Vaccination doesn’t just protect against infections—it also reshapes the gut microbiome. Analyzing these changes is tricky: microbiome data are high-dimensional, sparse, and full of subtle patterns missed by standard tools like dimension reduction (PCA, UMAP, tSNE) or clustering.
Topological Data Analysis (TDA) offers a completely new lens. It focuses on the “shape” of data—continuity, loops, and structure—without needing huge sample sizes or training. In this project, we’ll explore Ball Mapper, a TDA tool that visualizes hidden microbial patterns and differences between vaccinated and control groups.
You’ll help build a statistically enhanced Ball Mapper and apply it to real microbiome data from animal vaccine studies. Can we find invisible transitions in microbial communities—and make them visible through computational topology?
Objectives of the work (specific tasks will be agreed individually with the student)
• Get familiar with TDA and microbiome data, especially Ball Mapper.
• Implement Ball Mapper and enhancements in Python or C++.
• Analyze real or synthetic microbiome data and visualize metadata (e.g. vaccine, age).
• Compare results with classical methods (PCA, clustering, diversity indices).
Benefits for the student
• Learn modern tools in mathematical data science and computational topology.
• Work with real microbiome data and meaningful biological metadata.
• Gain experience with high-dimensional data and visualization.

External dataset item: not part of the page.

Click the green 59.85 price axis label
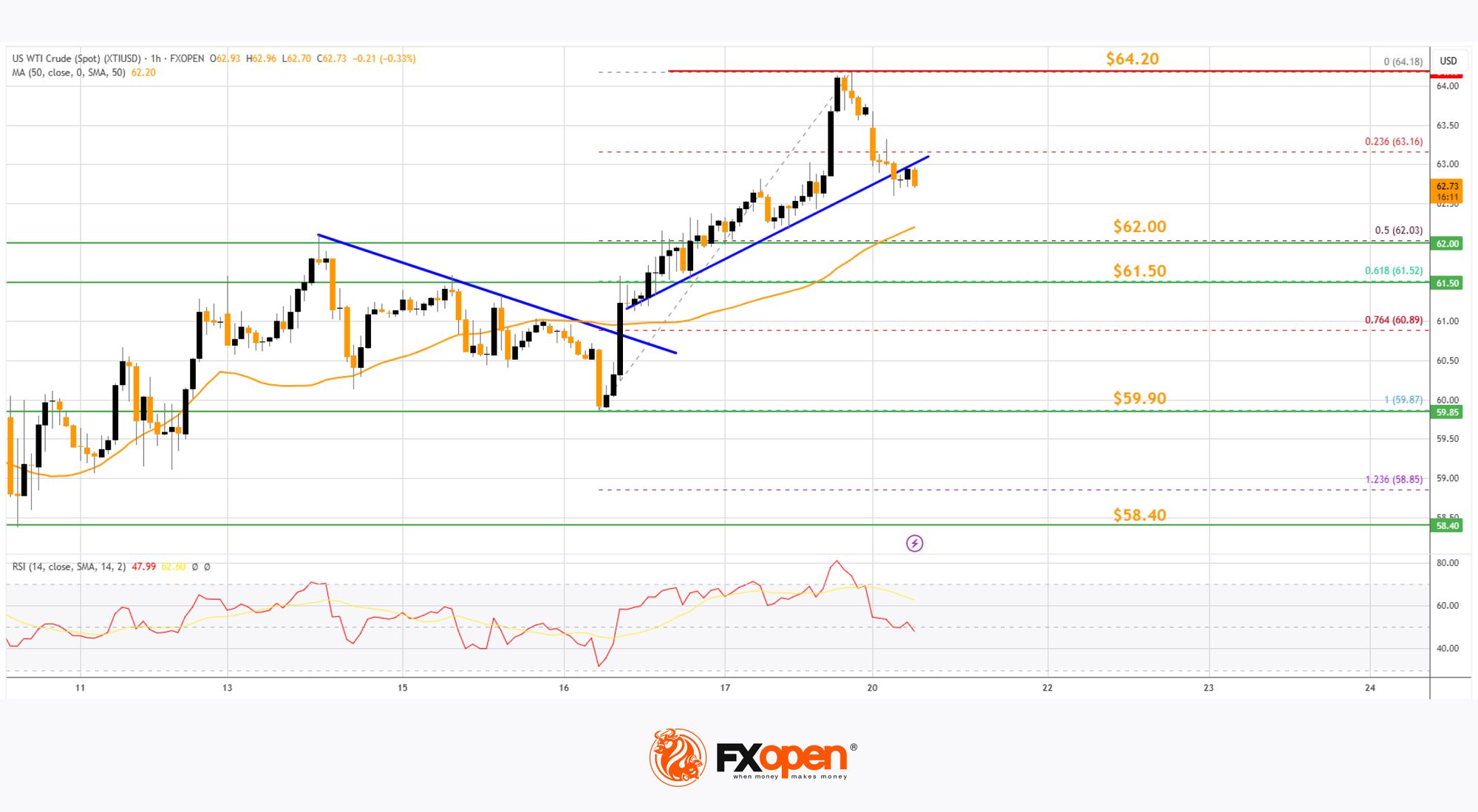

• Have a possible chance to Take part in an international Czech–Korean research collaboration.
Resources
- Liao, T., Wei, Y., Luo, M., Zhao, G. P., & Zhou, H. (2019). tmap: an integrative framework based on topological data analysis for population-scale microbiome stratification and association studies. Genome Biology, 20, 1-19.
- Dłotko, P., Gurnari, D., & Sazdanovic, R. (2024). Mapper–type algorithms for complex data and relations. Journal of Computational and Graphical Statistics, 33(4), 1383-1396.